Féodalisme laurentien
Le féodalisme est un concept utilisé par les historiens marxistes pour désigner le mode de production économique qui était en place, dans la vallée laurentienne comme ailleurs dans le monde, avant le capitalisme. Pour eux, le féodalisme se manifeste à travers une institution d’origine féodale : la seigneurie[1]. Ceux qui s’éprennent de ce concept ne considèrent pas tous que le Bas-Canada était une société féodale comme nous la retrouvons à la même époque en Europe. Toutefois, le point qu’ils ont en commun est qu’ils estiment que la seigneurie est une entreprise de type féodal telle que décrite par Guy Bois. Ce dernier mentionne que « le prélèvement est l’aspect principal de l’intervention économique du seigneur. Dans la fonction de ce dernier, on a distingué une action directe (participations aux activités de production) et une action indirecte (effet du prélèvement seigneurial sur la production paysanne). Or, son action directe est en définitive assez réduite[2] ». Ainsi, le féodalisme se comprend par le fait que « la plupart des surplus économiques sont drainés par une classe privilégiée en raison de son seul droit juridique sur la terre[3] ». Dans ce mode de production économique, l’unité de production de base est la paysannerie[4].
Capitalisme
Le terme capitalisme est généralement utilisé pour désigner « la société moderne où la production massive de marchandises repose sur l’exploitation du travail salarié du non-possédant par des possesseurs de moyens de production[5] ». En comparaison avec les sociétés rurales issues du féodalisme, qui vivent beaucoup sur elles-mêmes avec un minimum d’échanges et de règlement en monnaie, les sociétés capitalistes sont marchandes[6]. De manière générale, le capitalisme vient de pair avec la concentration des moyens de production dans les mains de ceux qui détiennent le capital, une production destinée au grand commerce international, un exode rural au profit des centres urbains ainsi que la prolétarisation des paysans[7]. La bourgeoisie occupe un rôle de premier plan dans la mise en place d’une société capitaliste. Pour les historiens marxistes, la transition du féodalisme au capitalisme constitue la pierre angulaire de l’analyse de l’histoire[8].

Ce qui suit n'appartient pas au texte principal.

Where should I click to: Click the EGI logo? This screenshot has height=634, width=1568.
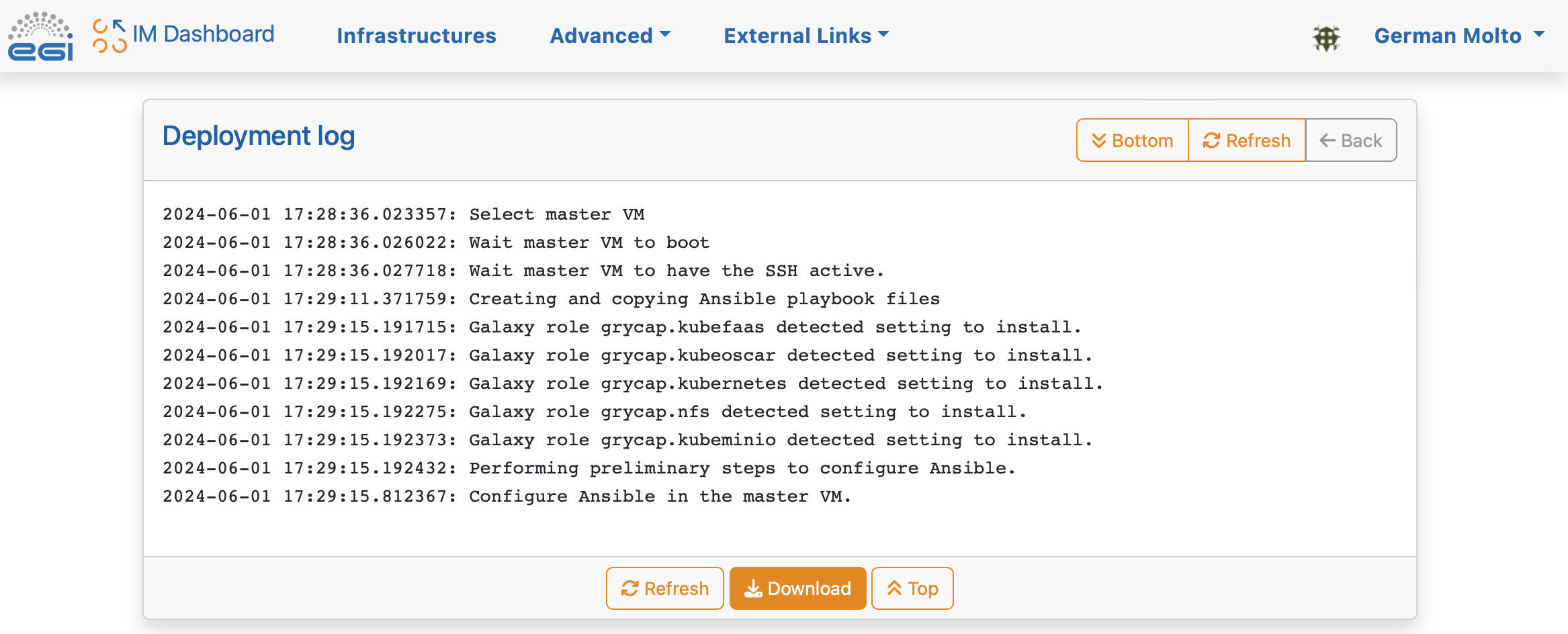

[1] Robert C. H. Sweeny, « Paysan et ouvrier : du féodalisme laurentien au capitalisme québécois », Sociologie et sociétés, vol. 22, n° 1 (printemps 1990), p. 143.
[2] Guy Bois, La crise du féodalisme, Paris, Éditions de l’École des hautes études en sciences sociales, 1976, p. 354 ; Voir également Dessureault, Le monde rural…, p. 55.
[3] Ibid.
[4] Sweeny, « Paysan et ouvrier … », p. 145.
[5] Vilar, « La transition du féodalisme au capitalisme », p. 36.
[6] Ibid., p. 36-37.
[7] Ibid., p. 39.
[8] Ernest Mandel, La place du marxisme dans l’histoire, Québec, Éditions M, 2011 [1998], p. 102.